I do not despair – H. G Wells was right

So why “I do not despair”?

It is derived from many cyclists’ favourite quote by H. G. Wells “When I see an adult on a bicycle, I do not despair for the future of the human race.”

But it’s more than that. Wells wrote extensively about society and social structures including utopian societies. Perhaps in our utopian society (Copenhagen?) the bike is so common that the there is no special feeling about seeing people on bikes.  City officials talk about cycling in Copenhagen being as common as cleaning your teeth, and why would anyone be uplifted by cleaning their teeth?

Wherever I travel I retain an innate enthusiasm for anyone on a bike, no matter what sort of machine or the environment.
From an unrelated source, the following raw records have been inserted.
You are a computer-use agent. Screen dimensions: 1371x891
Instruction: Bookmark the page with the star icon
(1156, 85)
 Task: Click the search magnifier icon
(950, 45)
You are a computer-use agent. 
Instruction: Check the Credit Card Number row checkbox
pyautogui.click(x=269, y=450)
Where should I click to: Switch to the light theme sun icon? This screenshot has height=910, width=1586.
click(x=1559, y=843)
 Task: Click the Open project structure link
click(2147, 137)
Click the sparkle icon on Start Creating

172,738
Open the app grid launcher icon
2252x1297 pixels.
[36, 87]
In China it was extraordinary cargo carrying machines with the whole family involved, in Amsterdam it is ubiquitous daily riders on black bikes and of course there is the thrill of the pros climbing the great passes every summer because I am addicted to cycle racing on TV.

There is also the proven link between cycling and mental health, something I have been learning about much more in recent years. There are few situations that I can’t improve by riding my bike, but too see the benefits spelt out by mental health professionals is a real breakthrough in getting cycling supported by the health sector.

I was at a CTC Roadshow in Leeds in December and one of the keynote presentations was by Richard Davis of Sheffield Care Trust,  the mental health trust in Sheffield.  Richard described how the in-patients at the Trust had a weekly cycling day at a local park which appeared to have an amazing effect on their wellbeing. He then highlighted that patients who had left the hospital were returning to the Thursday rides after they had been discharged and it was having an important effect on keeping them out of hospital. These sessions which cost just a few pounds to put on were saving the state £16,000 per patient kept out of hospital.

Another health professional in the room asked him specifically what it was about cycling that worked? He was pretty honest. “I don’t know, they just start cycling together and talking and it works.”